Rows from a dataset

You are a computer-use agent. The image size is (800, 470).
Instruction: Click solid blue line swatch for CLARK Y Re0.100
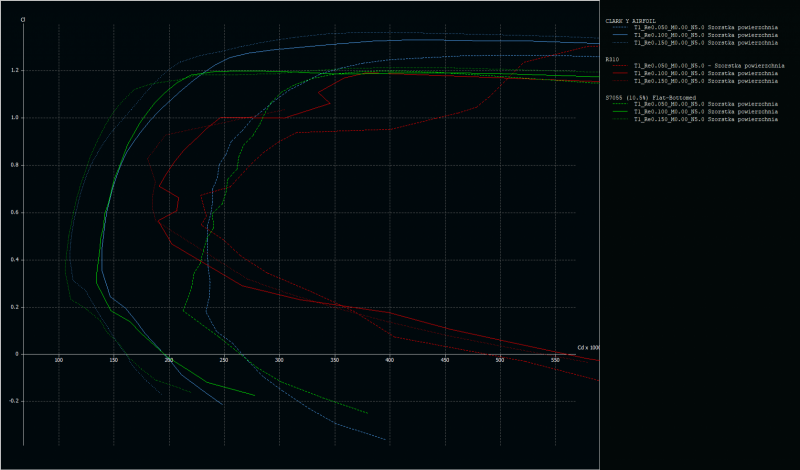618,36
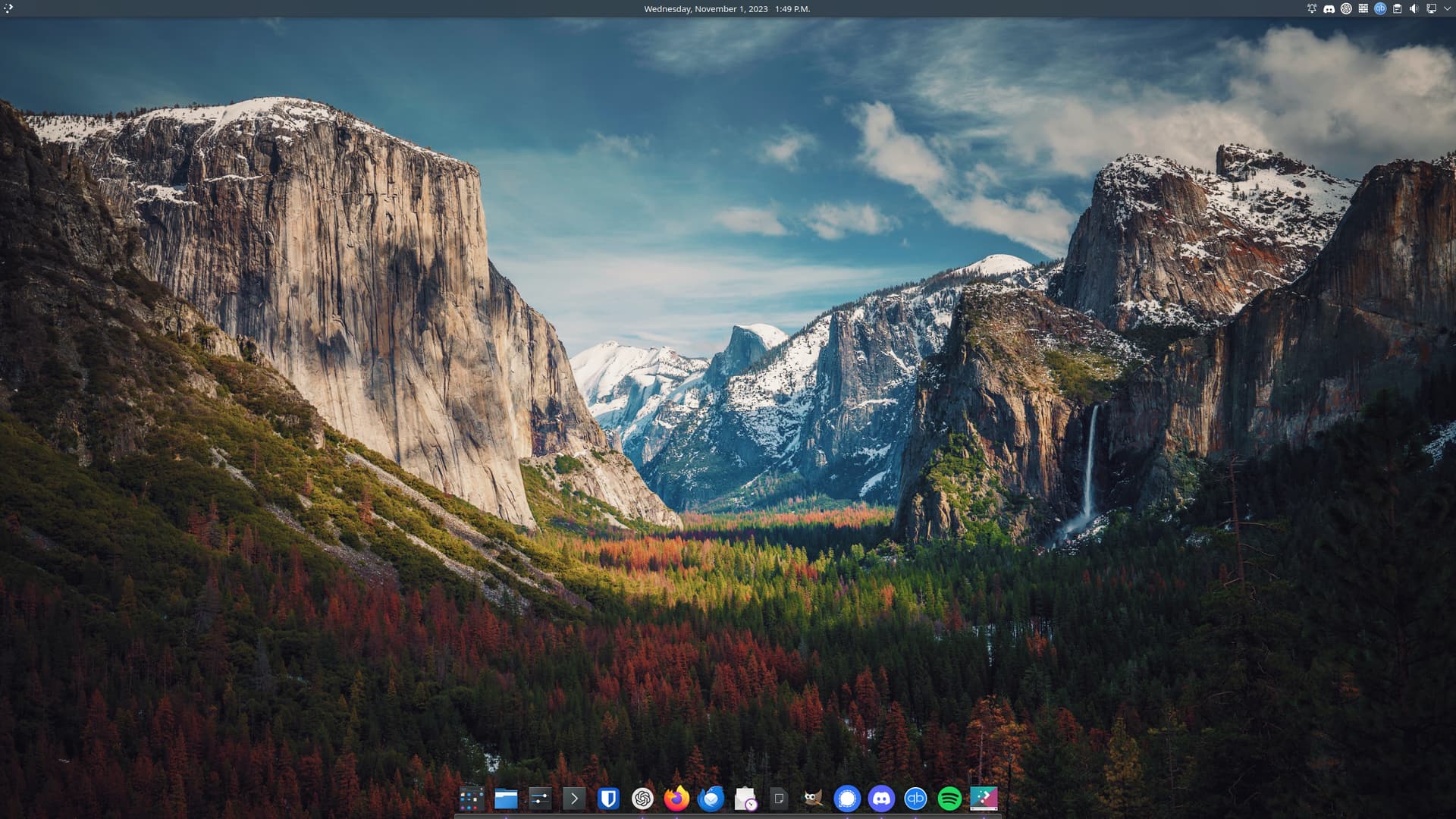Open the volume control in tray

[1414, 9]
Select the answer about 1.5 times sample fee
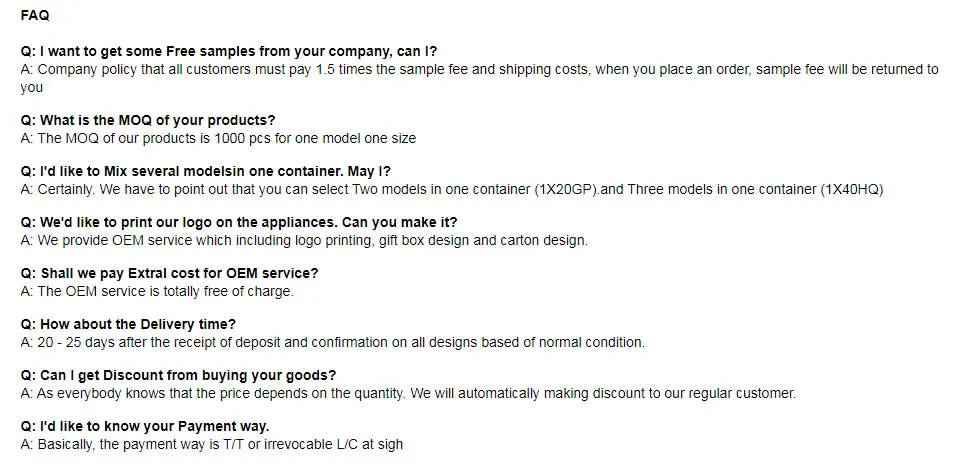This screenshot has height=464, width=956. [480, 69]
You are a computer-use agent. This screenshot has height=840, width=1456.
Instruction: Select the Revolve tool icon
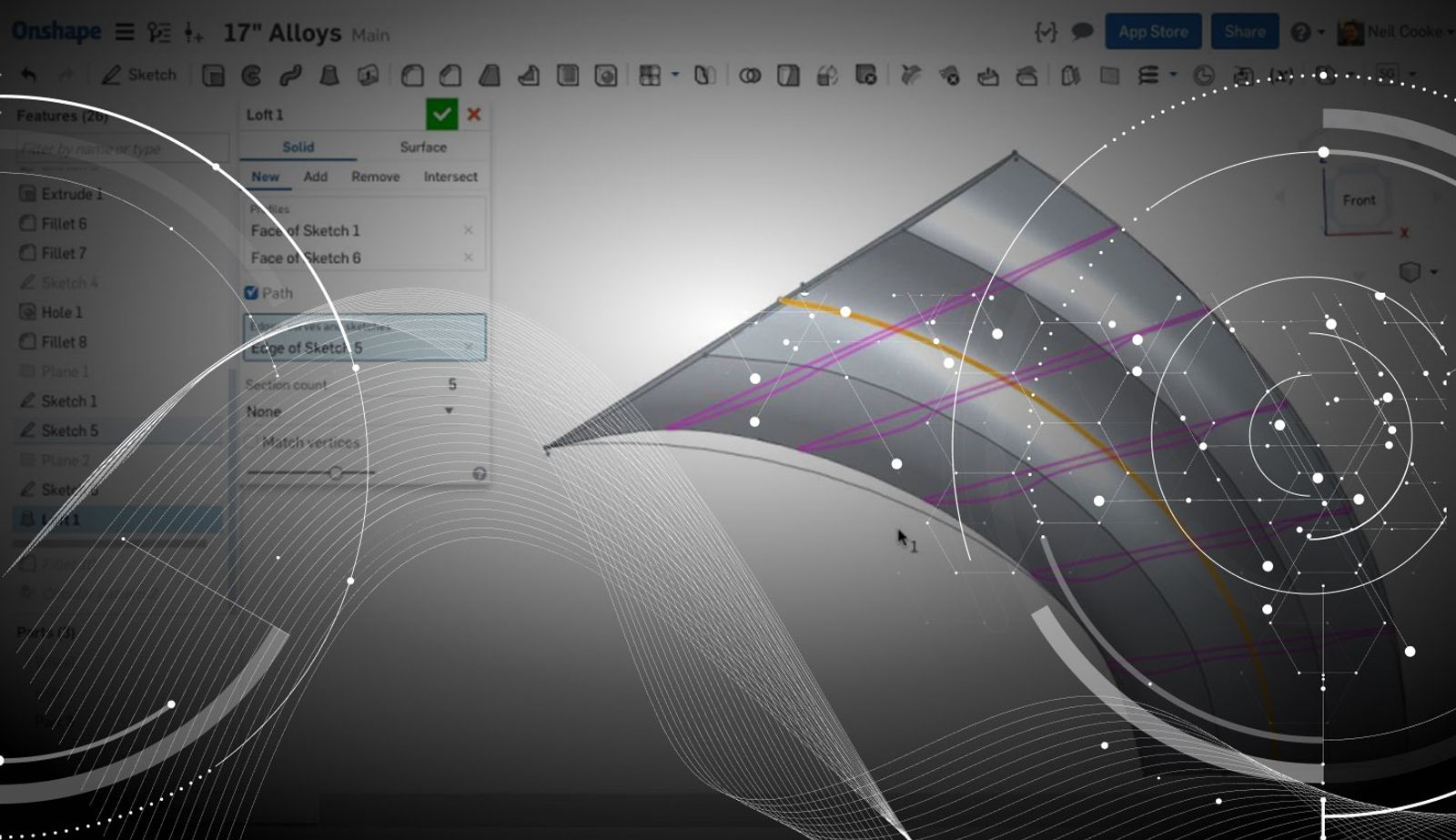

**To do**
Print every line of the items above exactly as it appears, but leave out the pictures.

**Reply**
You are a computer-use agent. The image size is (800, 470).
Instruction: Click solid blue line swatch for CLARK Y Re0.100
618,36
Open the volume control in tray

[1414, 9]
Select the answer about 1.5 times sample fee
This screenshot has height=464, width=956. [480, 69]
You are a computer-use agent. This screenshot has height=840, width=1456.
Instruction: Select the Revolve tool icon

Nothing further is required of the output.